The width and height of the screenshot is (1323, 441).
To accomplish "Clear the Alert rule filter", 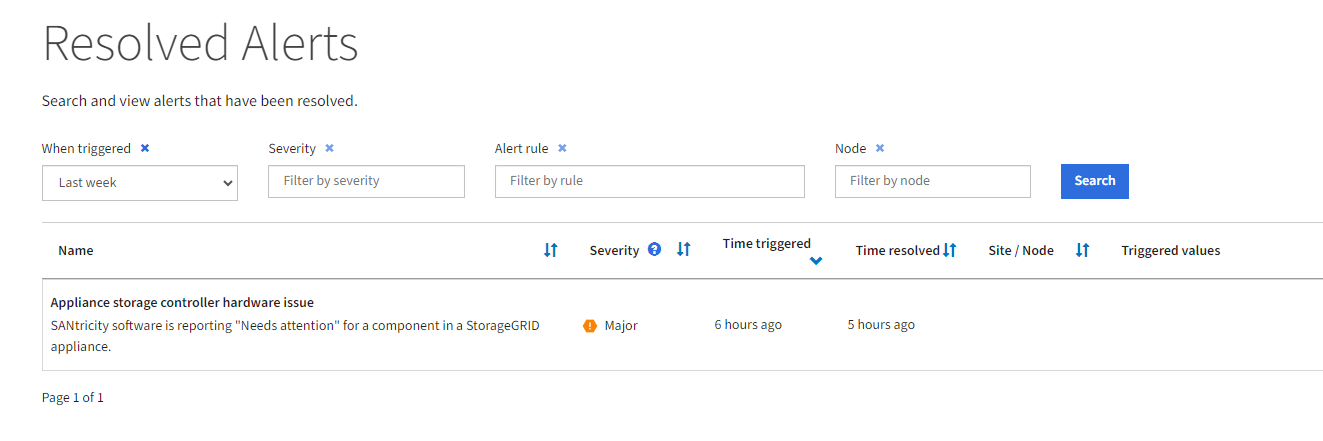I will point(562,148).
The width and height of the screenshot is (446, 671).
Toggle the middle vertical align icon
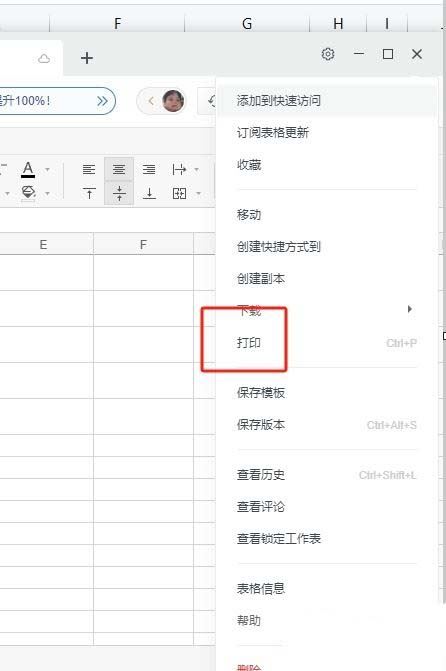pos(119,193)
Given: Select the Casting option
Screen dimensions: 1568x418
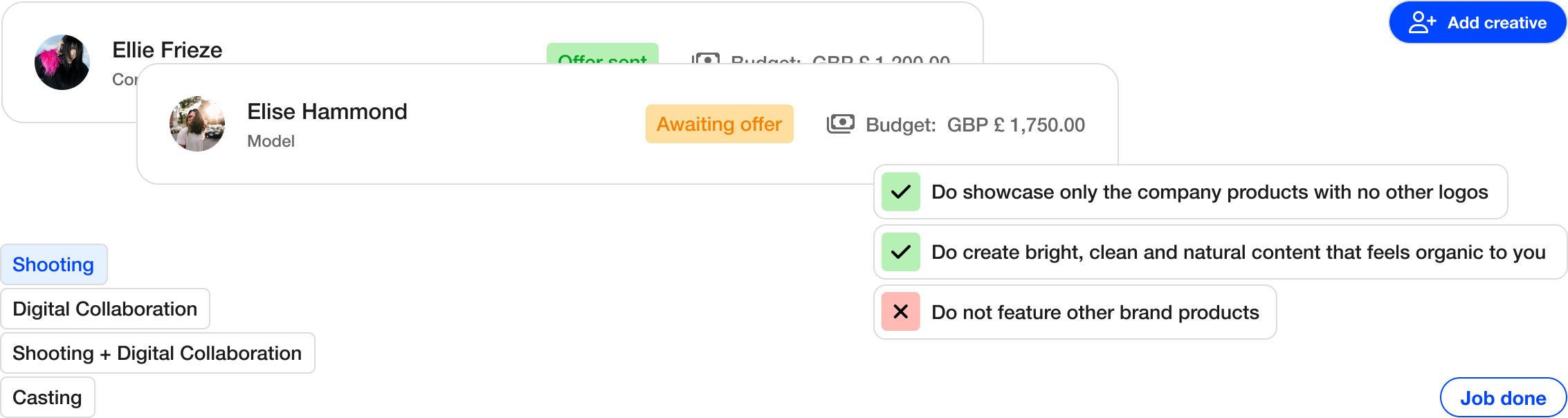Looking at the screenshot, I should [x=47, y=397].
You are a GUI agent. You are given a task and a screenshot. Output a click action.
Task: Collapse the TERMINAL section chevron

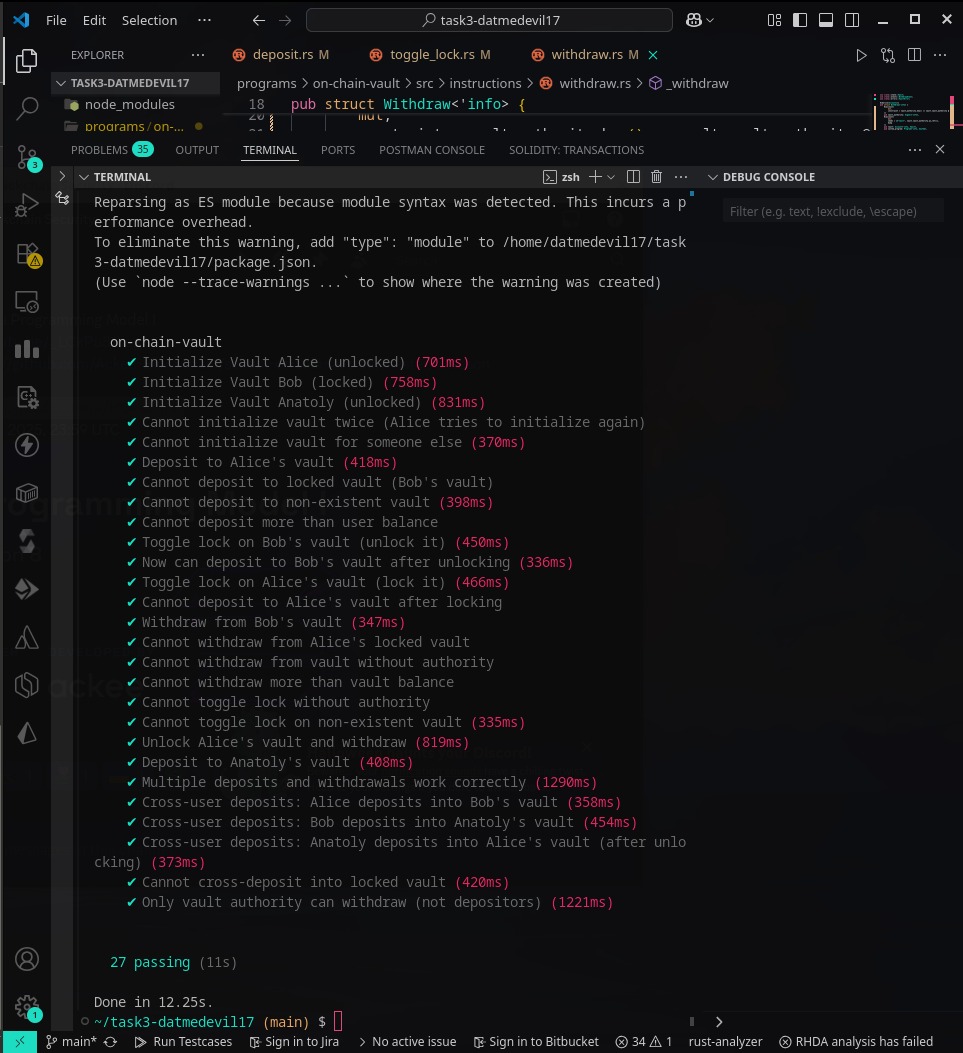coord(84,177)
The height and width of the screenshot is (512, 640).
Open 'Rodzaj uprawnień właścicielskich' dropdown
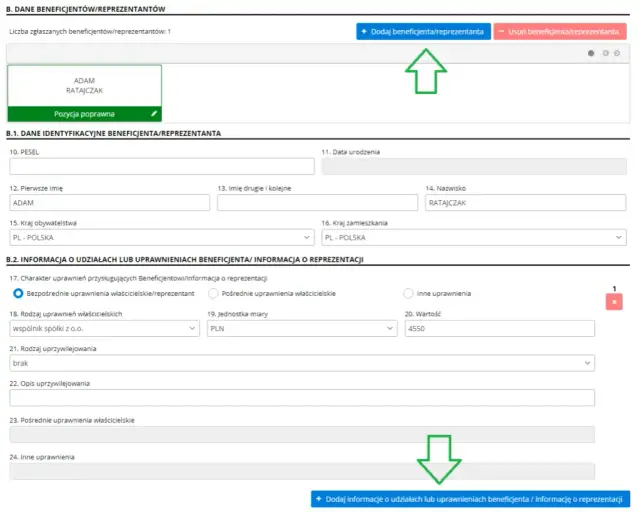105,328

——————

§ **Work task**
Only the lines from the one containing "You are a GUI" through the final line of the listing should be reproduced, exactly and with no pictures.

§ **Result of this task**
You are a GUI agent. You are given a task and a screenshot. Output a click action.
Task: Collapse the TERMINAL section chevron

coord(84,177)
The height and width of the screenshot is (512, 640).
Open 'Rodzaj uprawnień właścicielskich' dropdown
105,328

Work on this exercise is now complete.